*** Begin section ***

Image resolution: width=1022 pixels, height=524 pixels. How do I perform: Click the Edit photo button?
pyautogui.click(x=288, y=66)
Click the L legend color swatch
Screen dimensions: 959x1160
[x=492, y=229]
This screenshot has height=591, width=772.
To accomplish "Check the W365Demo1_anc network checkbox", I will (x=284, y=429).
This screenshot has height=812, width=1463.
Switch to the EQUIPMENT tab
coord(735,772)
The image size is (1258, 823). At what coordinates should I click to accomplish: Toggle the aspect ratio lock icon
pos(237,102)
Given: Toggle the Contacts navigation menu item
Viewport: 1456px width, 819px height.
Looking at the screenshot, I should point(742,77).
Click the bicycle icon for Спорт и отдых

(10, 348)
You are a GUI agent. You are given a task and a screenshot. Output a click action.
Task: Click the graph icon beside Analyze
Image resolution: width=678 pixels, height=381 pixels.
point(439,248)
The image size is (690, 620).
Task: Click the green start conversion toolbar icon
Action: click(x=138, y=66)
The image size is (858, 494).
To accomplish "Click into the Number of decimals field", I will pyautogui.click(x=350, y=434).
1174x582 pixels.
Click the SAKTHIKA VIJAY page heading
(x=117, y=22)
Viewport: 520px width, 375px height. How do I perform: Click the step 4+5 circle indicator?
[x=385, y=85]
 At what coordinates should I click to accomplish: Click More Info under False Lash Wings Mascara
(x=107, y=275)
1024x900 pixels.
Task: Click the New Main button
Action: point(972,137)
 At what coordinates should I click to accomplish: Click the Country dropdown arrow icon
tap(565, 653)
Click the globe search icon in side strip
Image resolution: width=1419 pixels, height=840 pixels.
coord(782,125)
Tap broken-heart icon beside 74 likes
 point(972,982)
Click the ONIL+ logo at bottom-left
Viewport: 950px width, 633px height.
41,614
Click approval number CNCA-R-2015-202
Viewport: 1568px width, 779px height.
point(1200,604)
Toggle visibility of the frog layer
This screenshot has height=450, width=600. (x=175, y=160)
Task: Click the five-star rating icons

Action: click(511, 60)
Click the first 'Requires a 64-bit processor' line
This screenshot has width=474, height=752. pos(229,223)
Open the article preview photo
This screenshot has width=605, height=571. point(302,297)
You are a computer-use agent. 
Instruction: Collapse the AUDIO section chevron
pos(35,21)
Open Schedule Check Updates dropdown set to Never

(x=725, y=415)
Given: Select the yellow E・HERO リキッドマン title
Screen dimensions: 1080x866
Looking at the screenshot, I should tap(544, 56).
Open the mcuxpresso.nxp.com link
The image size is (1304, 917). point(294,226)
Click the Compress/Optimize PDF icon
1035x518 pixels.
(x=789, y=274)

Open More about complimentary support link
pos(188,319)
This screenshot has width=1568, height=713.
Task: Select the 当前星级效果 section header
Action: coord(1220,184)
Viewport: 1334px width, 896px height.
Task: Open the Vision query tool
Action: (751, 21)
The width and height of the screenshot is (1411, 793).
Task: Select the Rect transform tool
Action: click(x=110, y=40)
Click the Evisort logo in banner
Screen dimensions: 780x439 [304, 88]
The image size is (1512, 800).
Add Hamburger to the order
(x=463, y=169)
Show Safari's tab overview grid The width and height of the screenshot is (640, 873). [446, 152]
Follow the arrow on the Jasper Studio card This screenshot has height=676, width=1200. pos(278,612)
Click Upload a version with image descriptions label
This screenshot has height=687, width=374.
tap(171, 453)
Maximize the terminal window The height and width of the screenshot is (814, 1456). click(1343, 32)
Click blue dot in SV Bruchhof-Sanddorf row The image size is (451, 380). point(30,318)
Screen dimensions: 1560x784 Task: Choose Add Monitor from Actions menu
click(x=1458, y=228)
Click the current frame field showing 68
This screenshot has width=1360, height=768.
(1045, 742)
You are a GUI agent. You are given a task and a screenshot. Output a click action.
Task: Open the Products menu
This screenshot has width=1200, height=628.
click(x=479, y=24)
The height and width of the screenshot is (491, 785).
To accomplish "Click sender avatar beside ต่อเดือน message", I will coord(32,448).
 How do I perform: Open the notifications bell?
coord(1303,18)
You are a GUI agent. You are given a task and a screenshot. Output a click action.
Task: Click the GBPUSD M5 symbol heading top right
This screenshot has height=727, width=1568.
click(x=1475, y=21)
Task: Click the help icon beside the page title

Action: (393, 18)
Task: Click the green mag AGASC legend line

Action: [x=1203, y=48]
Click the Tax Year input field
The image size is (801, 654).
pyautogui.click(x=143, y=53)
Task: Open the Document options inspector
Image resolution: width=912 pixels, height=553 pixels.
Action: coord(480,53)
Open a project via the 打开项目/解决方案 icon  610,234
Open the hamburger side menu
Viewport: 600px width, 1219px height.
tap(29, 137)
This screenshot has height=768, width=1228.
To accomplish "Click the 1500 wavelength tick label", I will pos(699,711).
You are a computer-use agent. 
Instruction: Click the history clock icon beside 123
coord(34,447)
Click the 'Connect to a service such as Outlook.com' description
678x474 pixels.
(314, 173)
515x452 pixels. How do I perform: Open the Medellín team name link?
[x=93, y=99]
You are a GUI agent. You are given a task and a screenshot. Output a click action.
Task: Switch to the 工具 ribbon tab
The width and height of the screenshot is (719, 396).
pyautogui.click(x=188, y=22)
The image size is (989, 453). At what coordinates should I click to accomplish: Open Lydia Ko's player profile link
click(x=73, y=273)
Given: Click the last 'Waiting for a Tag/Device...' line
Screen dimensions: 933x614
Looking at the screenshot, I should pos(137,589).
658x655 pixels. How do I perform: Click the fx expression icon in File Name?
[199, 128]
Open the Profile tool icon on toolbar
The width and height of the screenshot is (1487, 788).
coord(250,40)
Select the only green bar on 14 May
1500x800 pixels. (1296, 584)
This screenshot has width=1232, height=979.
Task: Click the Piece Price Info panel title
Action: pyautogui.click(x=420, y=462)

*** End section ***

Task requirements: Word for word, restate the whole of the material above.

Response to the exercise:
Image resolution: width=1022 pixels, height=524 pixels. How do I perform: Click the Edit photo button?
pyautogui.click(x=288, y=66)
Click the L legend color swatch
Screen dimensions: 959x1160
[x=492, y=229]
This screenshot has height=591, width=772.
To accomplish "Check the W365Demo1_anc network checkbox", I will (x=284, y=429).
This screenshot has height=812, width=1463.
Switch to the EQUIPMENT tab
coord(735,772)
The image size is (1258, 823). At what coordinates should I click to accomplish: Toggle the aspect ratio lock icon
pos(237,102)
Given: Toggle the Contacts navigation menu item
Viewport: 1456px width, 819px height.
Looking at the screenshot, I should point(742,77).
Click the bicycle icon for Спорт и отдых

(10, 348)
You are a GUI agent. You are given a task and a screenshot. Output a click action.
Task: Click the graph icon beside Analyze
Image resolution: width=678 pixels, height=381 pixels.
point(439,248)
The image size is (690, 620).
Task: Click the green start conversion toolbar icon
Action: click(x=138, y=66)
The image size is (858, 494).
To accomplish "Click into the Number of decimals field", I will pyautogui.click(x=350, y=434).
1174x582 pixels.
Click the SAKTHIKA VIJAY page heading
(x=117, y=22)
Viewport: 520px width, 375px height. How do I perform: Click the step 4+5 circle indicator?
[x=385, y=85]
 At what coordinates should I click to accomplish: Click More Info under False Lash Wings Mascara
(x=107, y=275)
1024x900 pixels.
Task: Click the New Main button
Action: point(972,137)
 At what coordinates should I click to accomplish: Click the Country dropdown arrow icon
tap(565, 653)
Click the globe search icon in side strip
Image resolution: width=1419 pixels, height=840 pixels.
coord(782,125)
Tap broken-heart icon beside 74 likes
 point(972,982)
Click the ONIL+ logo at bottom-left
Viewport: 950px width, 633px height.
41,614
Click approval number CNCA-R-2015-202
Viewport: 1568px width, 779px height.
point(1200,604)
Toggle visibility of the frog layer
This screenshot has height=450, width=600. (x=175, y=160)
Task: Click the five-star rating icons

Action: click(511, 60)
Click the first 'Requires a 64-bit processor' line
This screenshot has width=474, height=752. pos(229,223)
Open the article preview photo
This screenshot has width=605, height=571. point(302,297)
You are a computer-use agent. 
Instruction: Collapse the AUDIO section chevron
pos(35,21)
Open Schedule Check Updates dropdown set to Never

(x=725, y=415)
Given: Select the yellow E・HERO リキッドマン title
Screen dimensions: 1080x866
Looking at the screenshot, I should tap(544, 56).
Open the mcuxpresso.nxp.com link
The image size is (1304, 917). point(294,226)
Click the Compress/Optimize PDF icon
1035x518 pixels.
(x=789, y=274)

Open More about complimentary support link
pos(188,319)
This screenshot has width=1568, height=713.
Task: Select the 当前星级效果 section header
Action: coord(1220,184)
Viewport: 1334px width, 896px height.
Task: Open the Vision query tool
Action: (751, 21)
The width and height of the screenshot is (1411, 793).
Task: Select the Rect transform tool
Action: click(x=110, y=40)
Click the Evisort logo in banner
Screen dimensions: 780x439 [304, 88]
The image size is (1512, 800).
Add Hamburger to the order
(x=463, y=169)
Show Safari's tab overview grid The width and height of the screenshot is (640, 873). [446, 152]
Follow the arrow on the Jasper Studio card This screenshot has height=676, width=1200. pos(278,612)
Click Upload a version with image descriptions label
This screenshot has height=687, width=374.
tap(171, 453)
Maximize the terminal window The height and width of the screenshot is (814, 1456). click(1343, 32)
Click blue dot in SV Bruchhof-Sanddorf row The image size is (451, 380). point(30,318)
Screen dimensions: 1560x784 Task: Choose Add Monitor from Actions menu
click(x=1458, y=228)
Click the current frame field showing 68
This screenshot has width=1360, height=768.
(1045, 742)
You are a GUI agent. You are given a task and a screenshot. Output a click action.
Task: Open the Products menu
This screenshot has width=1200, height=628.
click(x=479, y=24)
The height and width of the screenshot is (491, 785).
To accomplish "Click sender avatar beside ต่อเดือน message", I will coord(32,448).
 How do I perform: Open the notifications bell?
coord(1303,18)
You are a GUI agent. You are given a task and a screenshot. Output a click action.
Task: Click the GBPUSD M5 symbol heading top right
This screenshot has height=727, width=1568.
click(x=1475, y=21)
Task: Click the help icon beside the page title

Action: (393, 18)
Task: Click the green mag AGASC legend line

Action: [x=1203, y=48]
Click the Tax Year input field
The image size is (801, 654).
pyautogui.click(x=143, y=53)
Task: Open the Document options inspector
Image resolution: width=912 pixels, height=553 pixels.
Action: coord(480,53)
Open a project via the 打开项目/解决方案 icon  610,234
Open the hamburger side menu
Viewport: 600px width, 1219px height.
tap(29, 137)
This screenshot has height=768, width=1228.
To accomplish "Click the 1500 wavelength tick label", I will pos(699,711).
You are a computer-use agent. 
Instruction: Click the history clock icon beside 123
coord(34,447)
Click the 'Connect to a service such as Outlook.com' description
678x474 pixels.
(314, 173)
515x452 pixels. How do I perform: Open the Medellín team name link?
[x=93, y=99]
You are a GUI agent. You are given a task and a screenshot. Output a click action.
Task: Switch to the 工具 ribbon tab
The width and height of the screenshot is (719, 396).
pyautogui.click(x=188, y=22)
The image size is (989, 453). At what coordinates should I click to accomplish: Open Lydia Ko's player profile link
click(x=73, y=273)
Given: Click the last 'Waiting for a Tag/Device...' line
Screen dimensions: 933x614
Looking at the screenshot, I should pos(137,589).
658x655 pixels. How do I perform: Click the fx expression icon in File Name?
[199, 128]
Open the Profile tool icon on toolbar
The width and height of the screenshot is (1487, 788).
coord(250,40)
Select the only green bar on 14 May
1500x800 pixels. (1296, 584)
This screenshot has width=1232, height=979.
Task: Click the Piece Price Info panel title
Action: pyautogui.click(x=420, y=462)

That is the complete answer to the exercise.